The molecules responsible for the protective effects of the hydrolysate against indomethacin-induced injury seen in this study are incompletely defined. It is unlikely that this effect was caused by the hydolysate influencing indomethacin adsorption as we showed previously that the hydrolysate can reduce (systemically administered) indomethacin-induced gastric injury in rats.2 Our previous studies suggested that glutamine within the fish hydrolysate played an important part, accounting for about 34% of the pro-proliferative activity seen using an in vitro model and may also have contributed to antioxidant activity via stimulation of glutathione production. Many of the amino acid constituents of the fish protein hydrolysate remain in the intact protein or partially cleaved form and it is also possible that these intact proteins have direct bioactivity as shown in partially digested bovine milk.14 The fish hydrolysate contains about 6–10% fish oils.2 In addition to increasing migration15 and affecting prostaglandin production, these oils may contribute to anti-apoptotic effects.16 Further work is required, however, to determine in detail how these effects are mediated.

Hundreds, if not thousands, of products are currently marketed as ‘health food supplements.17 72% of the American population uses one or more health supplement products regularly and 57% considered that these therapies reduced their need for drugs and other medical therapies. This results in an annual turnover of £9 billion in the US and £1.2 billion in the UK, with an 8% annual growth.17 The sources of these ‘natural’ products are diverse and include bacteria, plant, animal and marine origins.1, 18 Unfortunately, current evidence of the scientific validity of most of these traditional and commercial compounds is severely limited and the level of evidence used in support of their claims often falls well below that acceptable in the medical and scientific community.

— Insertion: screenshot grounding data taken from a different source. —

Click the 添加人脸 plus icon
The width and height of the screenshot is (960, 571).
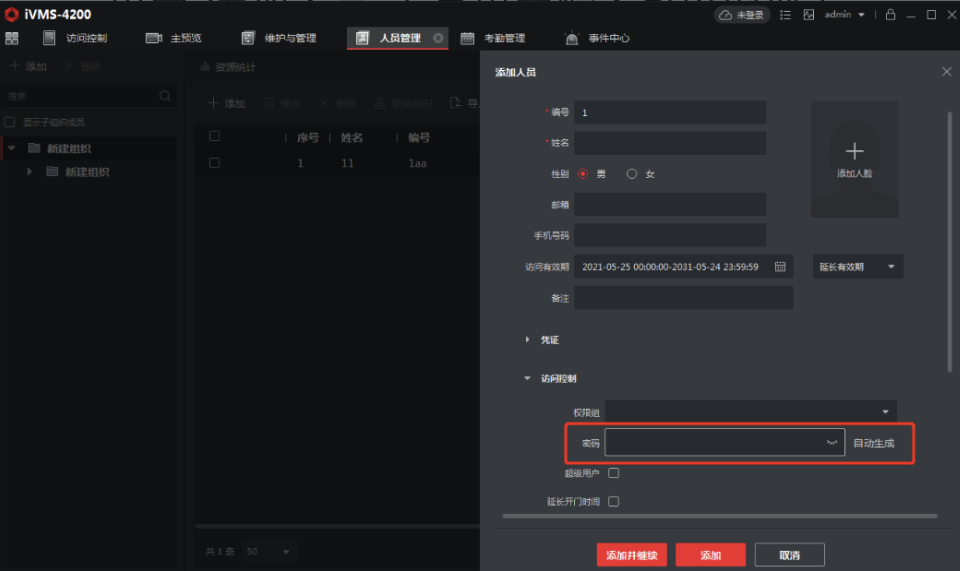pyautogui.click(x=854, y=152)
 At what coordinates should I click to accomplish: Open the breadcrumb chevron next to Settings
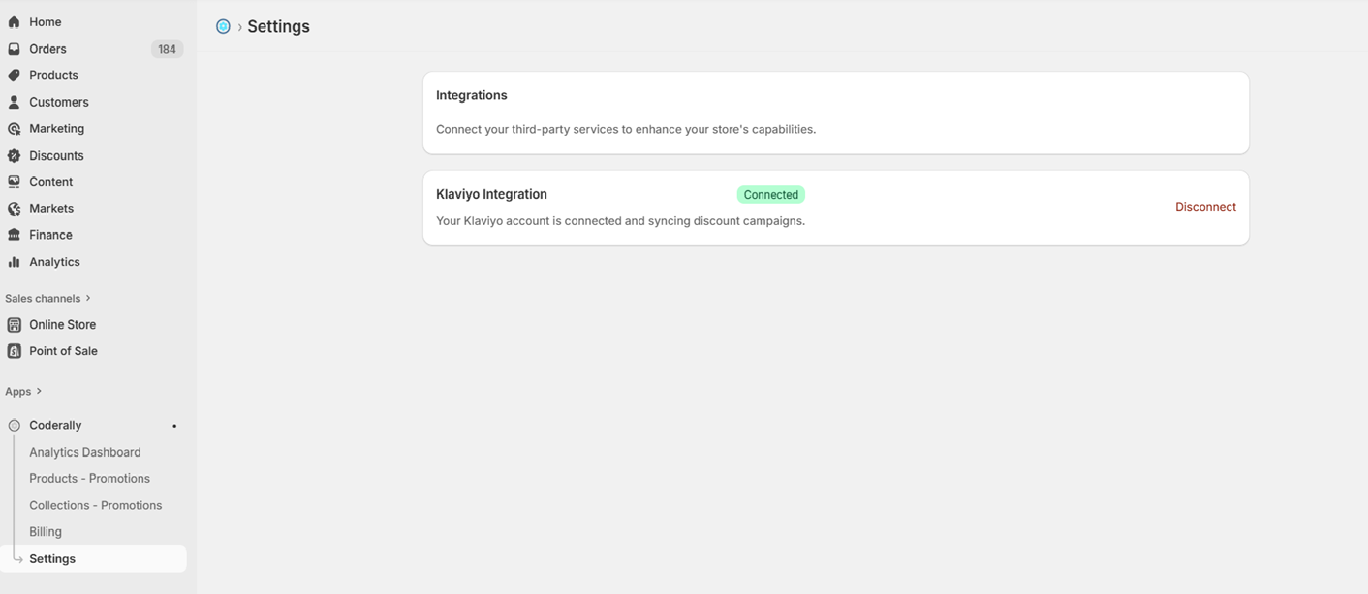238,26
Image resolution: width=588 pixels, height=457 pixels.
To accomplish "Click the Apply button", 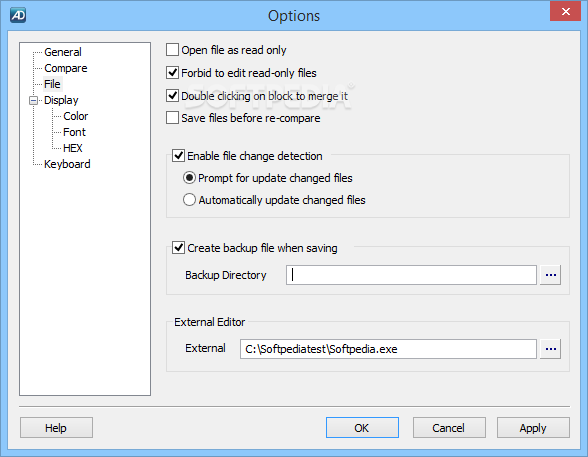I will coord(533,428).
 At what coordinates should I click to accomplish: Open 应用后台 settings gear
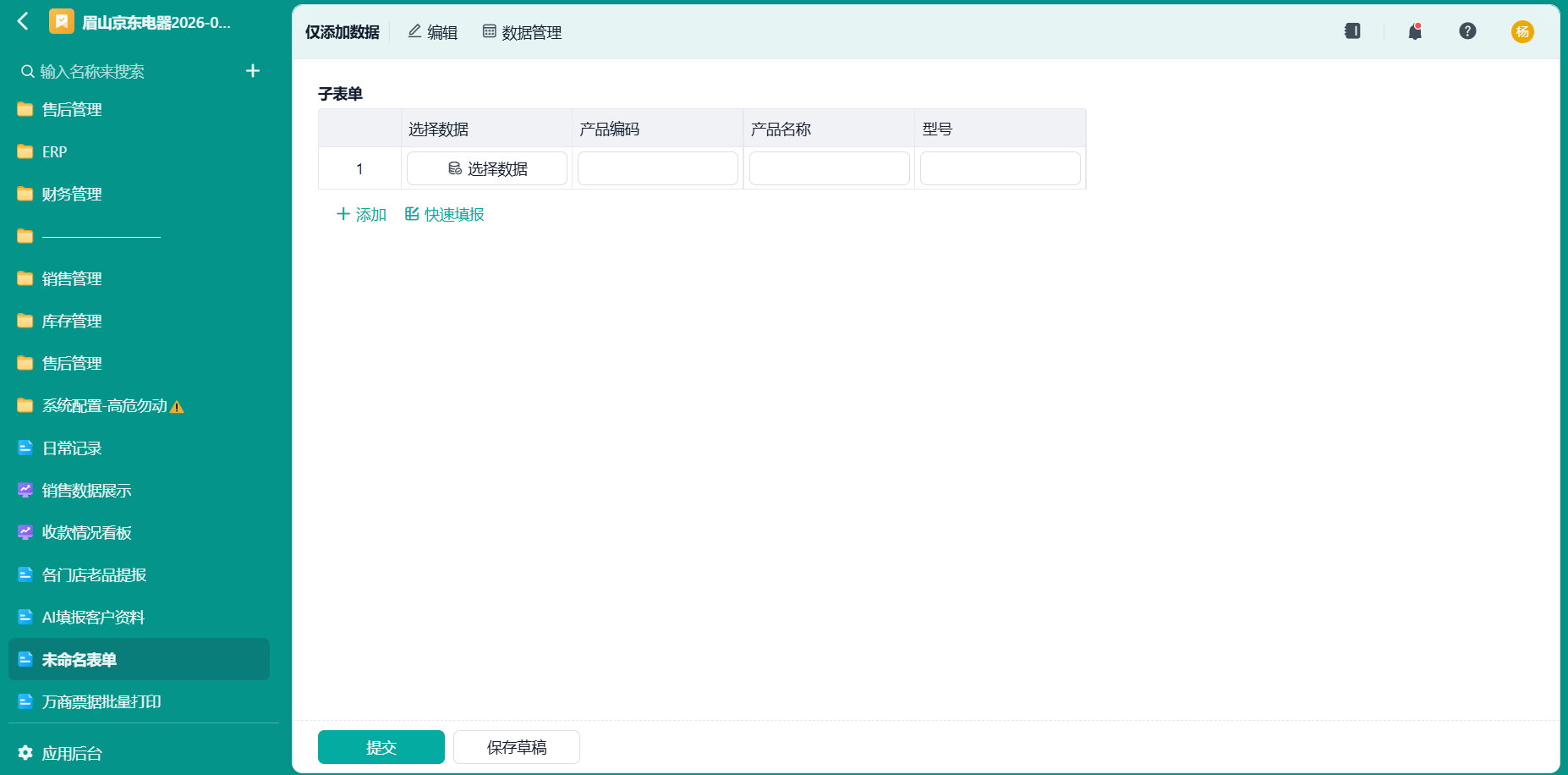(x=25, y=753)
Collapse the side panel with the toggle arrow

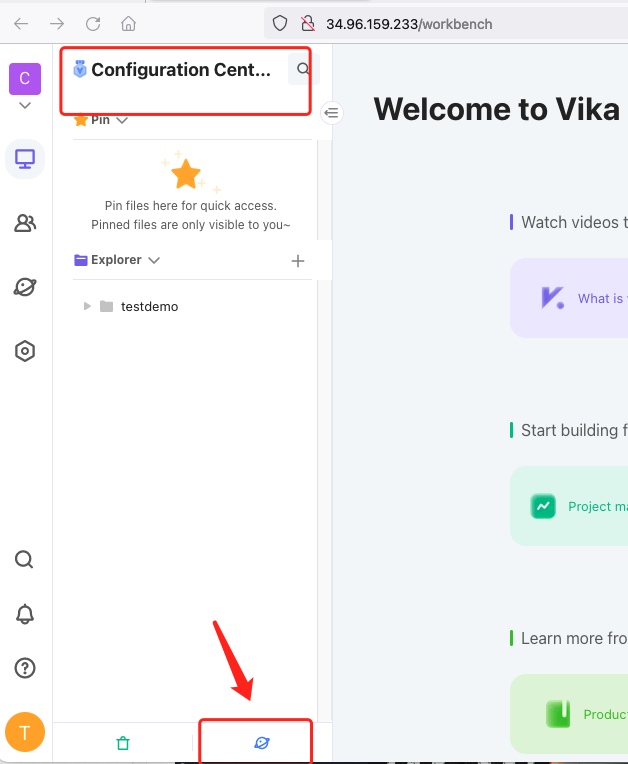coord(331,113)
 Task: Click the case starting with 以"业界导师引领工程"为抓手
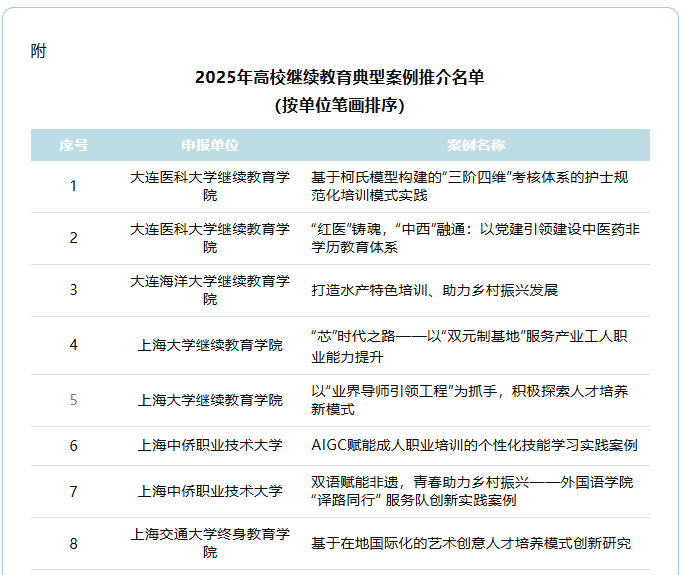pos(470,400)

The fish hydrolysate studied by us is already marketed in the US as an ‘over the counter’ health food supplement and, as with many of these products, its major marketing strategy is via patient testimonials. There have, however, been some limited scientific studies. For example, Englender et al.19 reported that use of the fish protein hydrolysate, at a dosage of 3 g/day for 60 days, reduced the symptoms of occasional diarrhoea and constipation and alleviated bloating.

The positive effect in this study is of particular interest as the doses of NSAID and fish hydrolysate used are at standard clinical dose and manufacturers recommended dose, respectively. These results emphasize that the division between ‘food products’ and ‘drugs’, when considered in terms of biological activity (and concerns about potential safety aspects), is far from clear and products such as this should be considered as a ‘nutriceuticals’ or functional foods. Although not directly relevant for this fish hydrolysate product, the distinction between ‘natural’ and ‘artificial’ is also blurred, if a single compound is isolated and clinically used, even though it was from a ‘natural’ source initially.

Further study of products based on fish hydrolysate for the prevention and treatment of other injurious conditions of the bowel, such as inflammatory bowel disease, necrotizing enterocolitis, chemotherapy-induced mucositis, etc., where therapy is suboptimal and novel approaches are required and appear justified.


Declaration of personal interests: None. Declaration of funding interests: This work was partially funded by Proper Nutrition, Inc., who are the manufactures of the Seacure product used. They were not involved with the data analyses. This work was partially funded by the Wexham Park Gastrointestinal trust grant number 2004/6772.